Cuando la Fraternidad se reunió después de la cena, un miembro del grupo difundió la noticia: Mari no había ido al cine, sino que se había ido para no volver nunca y les había dejado una nota.
Nadie pareció conceder mucha importancia al hecho: ella siempre les había parecido diferente, demasiado loca, incapaz de adaptarse a la situación ideal en que todos vivían allí.
—Mari nunca entendió lo felices que somos —comentó uno—. Tenemos amigos con afinidades comunes, seguimos una rutina, de vez en cuando salimos juntos para un programa, convidamos a conferenciantes para hablar de asuntos importantes, debatimos sus ideas. Nuestra vida ha alcanzado el perfecto equilibrio, cosa que a tanta gente de allá afuera le encantaría tener.
—Sin contar el hecho de que en Villete estamos protegidos contra el desempleo, las consecuencias de la guerra en Bosnia, los problemas económicos, la violencia… —comentó otro—. Hemos encontrado la armonía.
—Mari me confió una carta —dijo el que había dado la noticia, mostrando un sobre cerrado—. Me pidió que la leyese en voz alta, como si quisiera despedirse de todos nosotros.
El mayor de todos abrió el sobre e hizo lo que Mari pedía. Quiso suspender la lectura a la mitad, pero ya era demasiado tarde y llegó hasta el final.

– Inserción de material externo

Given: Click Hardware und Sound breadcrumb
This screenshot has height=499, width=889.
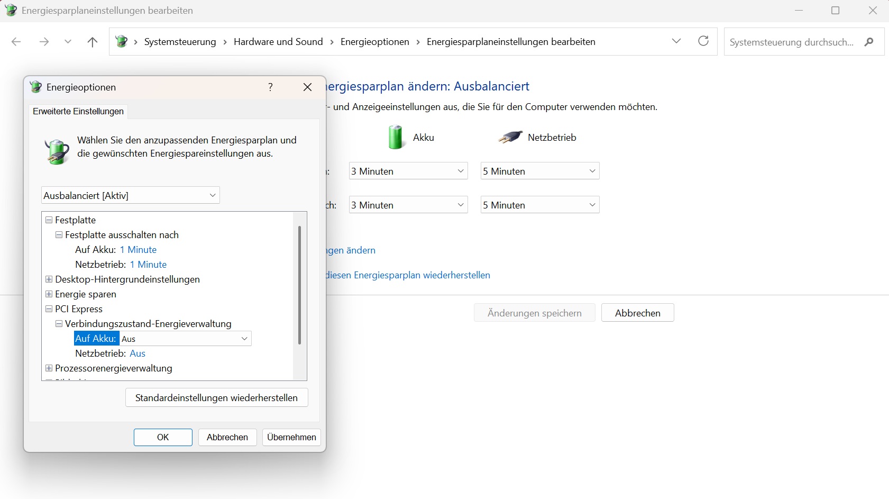Looking at the screenshot, I should point(278,42).
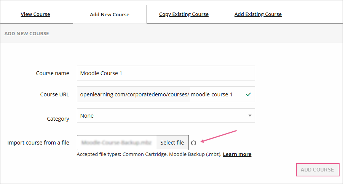Click the Accepted file types hint text
The width and height of the screenshot is (343, 184).
tap(149, 154)
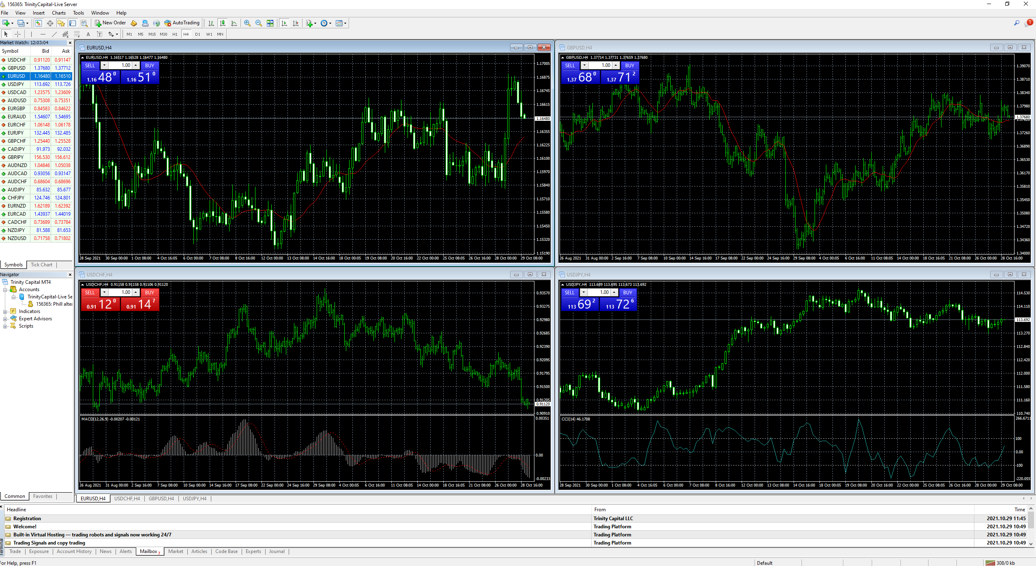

Cuando yo aún era joven y ejercía la profesión de abogada, leí cierta vez a un poeta inglés, y una frase de él me impactó mucho: «Sed como la fuente que se derrama y no como el tanque que siempre contiene la misma agua». Siempre pensé que él estaba equivocado: era peligroso derramarse porque podemos terminar inundando zonas donde viven personas queridas, y ahogarlas con nuestro amor y nuestro entusiasmo. Entonces, procuré comportarme toda la vida como un tanque, nunca yendo más allá de los límites de mis paredes interiores.
Sucede que por alguna razón que nunca entenderé, padecí el síndrome del pánico. Me transformé en exactamente aquello que había luchado tanto por evitar: en una fuente que se derramó e inundó todo a mi alrededor. El resultado de eso fue mi internamiento en Villete.
Después de curada volví al tanque y os conocí. Os estoy agradecida por la amistad, el cariño y tantos momentos felices que me habéis dispensado. Vivimos juntos como peces en un acuario, felices porque alguien nos echaba comida a la hora exacta y podíamos, siempre que deseábamos, ver el mundo exterior a través del vidrio.
Pero ayer, por causa de un piano y de una mujer que ya debe de estar muerta hoy, descubrí algo muy importante: que la vida aquí dentro era exactamente igual a la vida allá afuera. Tanto allá como aquí las personas se reúnen en grupos, levantan sus muros y no dejan que nada extraño pueda perturbar sus mediocres existencias. Hacen cosas porque están acostumbradas a hacerlas, estudian asuntos inútiles, se divierten porque están obligadas a divertirse, y que el resto del mundo reviente y se las arregle por sí mismo. Como máximo contemplan (como nosotros lo hicimos tantas veces juntos) el noticiario de la televisión, sólo para tener la confirmación de lo felices que son en un mundo lleno de problemas e injusticias.
O sea: la vida de la Fraternidad es exactamente igual a la vida de casi todo el mundo en el exterior: todos evitando saber lo que se encuentra más allá de las paredes de vidrio del acuario. Durante mucho tiempo eso fue reconfortante y útil. Pero la gente cambia, y ahora voy a la búsqueda de la aventura, a pesar de tener sesenta y cinco años y ser consciente de las muchas limitaciones que esta edad me impone. Me voy a Bosnia: hay gente que me espera allí, aunque no me conozca y yo tampoco la conozca. Pero sé que soy útil, y que el riesgo de una aventura vale mil días de bienestar y confort.
Cuando acabó la lectura de la carta, los miembros de la Fraternidad se fueron a sus respectivos cuartos y enfermerías, diciéndose para sus adentros que ella había enloquecido definitivamente.